The view is a documentary film by Kurt Krigar from the year 1966 .

action

The director and his team drive through Bernauer Strasse in the West Berlin district of Berlin-Wedding and look for the place where the cemetery is in the east. One can only guess that the bricked up house facades do not allow a view from the street, because the Berlin Wall has been located here since 1961 . In a house on the west side he recognizes an open window on one of the upper floors, from which an elderly woman is looking out; there he wants to start his film about the street.

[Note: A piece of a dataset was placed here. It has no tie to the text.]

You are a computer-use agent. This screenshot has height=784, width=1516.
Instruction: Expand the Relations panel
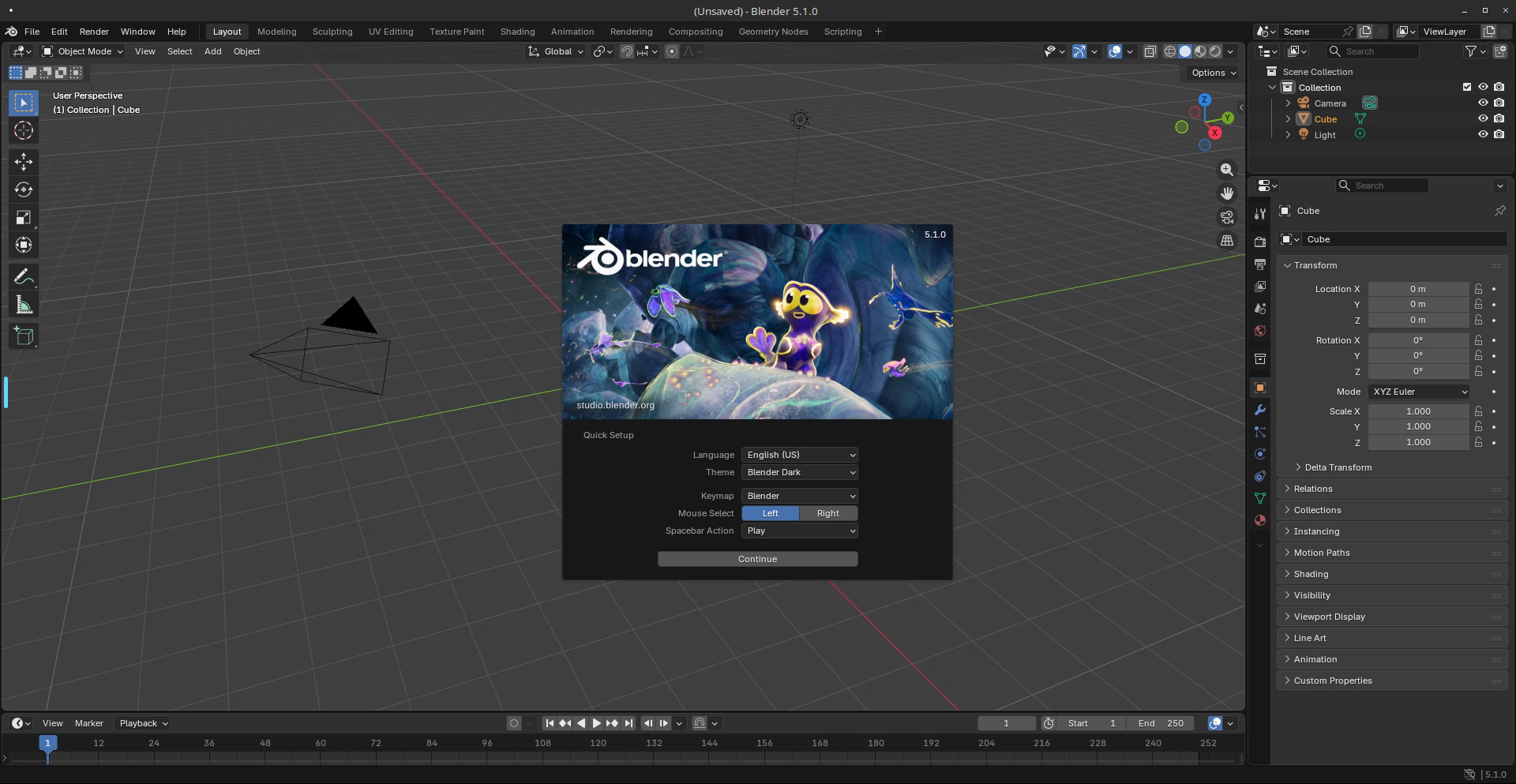pyautogui.click(x=1312, y=489)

The tenant, who has lived there for 28 years, married in Silesia in 1924, had children and moved to this apartment in Berlin in 1939, thinking that Berliners were very fine people. She describes her everyday impressions to the film team and also the story of her life. She lost her eldest son in the war , as did her husband. She tells of the beginning of the construction of the wall, when they did not dare to turn on the light in the apartment, so much was she frightened by the border guards, who still shoot with rifles now and then. Nor does she understand that the line was drawn at all, because the city was one, the tram went through here, you walked back and forth between West and East, went shopping on both sides and there were also friendships. Now the houses on the east side will be demolished up to the level of the first floor and only the front walls will remain. Beyond that, everything is razed to the ground in order to achieve a better view. Now you also have a view of the cemetery, which is also being razed to the ground in the immediate vicinity of the border, which means that the gravestones are also being removed. To do this, sharp dogs run along a tightrope so that no visitor to the cemetery can approach. Only the Church of Reconciliation is still standing, even if it already looks a bit dilapidated.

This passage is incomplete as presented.